Add a pass to canonicalize ops used as loop carried values by scf.for (#3616)

This is an ad hoc pass to clean up some unnecessary operations added
during progressing lowering. MLIR canonicalization currently cannot
clean it up, this is a temporary solution to allow those to be removed
on IREE side.
diff --git a/iree/compiler/Conversion/CodegenUtils/BUILD b/iree/compiler/Conversion/CodegenUtils/BUILD
index 067383d..4b58a54 100644
--- a/iree/compiler/Conversion/CodegenUtils/BUILD
+++ b/iree/compiler/Conversion/CodegenUtils/BUILD
@@ -23,12 +23,14 @@
 cc_library(
     name = "CodegenUtils",
     srcs = [
+        "ForOpCanonicalization.cpp",
         "FunctionUtils.cpp",
         "GetNumWorkgroups.cpp",
         "MarkerUtils.cpp",
         "MatmulCodegenStrategy.cpp",
     ],
     hdrs = [
+        "ForOpCanonicalization.h",
         "FunctionUtils.h",
         "GetNumWorkgroups.h",
         "MarkerUtils.h",
diff --git a/iree/compiler/Conversion/CodegenUtils/CMakeLists.txt b/iree/compiler/Conversion/CodegenUtils/CMakeLists.txt
index 86fe0c7..bf8ddd7 100644
--- a/iree/compiler/Conversion/CodegenUtils/CMakeLists.txt
+++ b/iree/compiler/Conversion/CodegenUtils/CMakeLists.txt
@@ -18,11 +18,13 @@
   NAME
     CodegenUtils
   HDRS
+    "ForOpCanonicalization.h"
     "FunctionUtils.h"
     "GetNumWorkgroups.h"
     "MarkerUtils.h"
     "MatmulCodegenStrategy.h"
   SRCS
+    "ForOpCanonicalization.cpp"
     "FunctionUtils.cpp"
     "GetNumWorkgroups.cpp"
     "MarkerUtils.cpp"
diff --git a/iree/compiler/Conversion/CodegenUtils/ForOpCanonicalization.cpp b/iree/compiler/Conversion/CodegenUtils/ForOpCanonicalization.cpp
new file mode 100644
index 0000000..c7f2134
--- /dev/null
+++ b/iree/compiler/Conversion/CodegenUtils/ForOpCanonicalization.cpp
@@ -0,0 +1,155 @@
+// Copyright 2020 Google LLC
+//
+// Licensed under the Apache License, Version 2.0 (the "License");
+// you may not use this file except in compliance with the License.
+// You may obtain a copy of the License at
+//
+//      https://www.apache.org/licenses/LICENSE-2.0
+//
+// Unless required by applicable law or agreed to in writing, software
+// distributed under the License is distributed on an "AS IS" BASIS,
+// WITHOUT WARRANTIES OR CONDITIONS OF ANY KIND, either express or implied.

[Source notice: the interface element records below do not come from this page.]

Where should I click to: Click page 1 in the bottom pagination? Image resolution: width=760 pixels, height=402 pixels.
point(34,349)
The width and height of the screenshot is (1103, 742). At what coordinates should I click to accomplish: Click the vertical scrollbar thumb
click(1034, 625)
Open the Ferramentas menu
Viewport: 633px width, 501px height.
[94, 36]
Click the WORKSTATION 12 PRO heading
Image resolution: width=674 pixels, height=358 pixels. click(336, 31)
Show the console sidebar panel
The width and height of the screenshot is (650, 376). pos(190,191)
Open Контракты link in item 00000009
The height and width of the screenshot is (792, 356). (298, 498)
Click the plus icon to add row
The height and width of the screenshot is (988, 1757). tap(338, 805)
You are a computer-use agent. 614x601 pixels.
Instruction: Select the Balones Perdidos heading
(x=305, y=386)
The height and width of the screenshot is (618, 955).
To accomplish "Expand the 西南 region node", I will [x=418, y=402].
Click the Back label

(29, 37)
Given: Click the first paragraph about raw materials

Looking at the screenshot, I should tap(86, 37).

+// See the License for the specific language governing permissions and
+// limitations under the License.
+#include "mlir/Dialect/SCF/SCF.h"
+#include "mlir/Dialect/Vector/VectorOps.h"
+#include "mlir/IR/BlockAndValueMapping.h"
+#include "mlir/IR/Builders.h"
+#include "mlir/IR/PatternMatch.h"
+#include "mlir/Pass/Pass.h"
+#include "mlir/Pass/PassRegistry.h"
+
+// Pass to combine instructions across ForOp boundary. It is common when doing
+// incremental lowering to generate transient ops that cancel each others out.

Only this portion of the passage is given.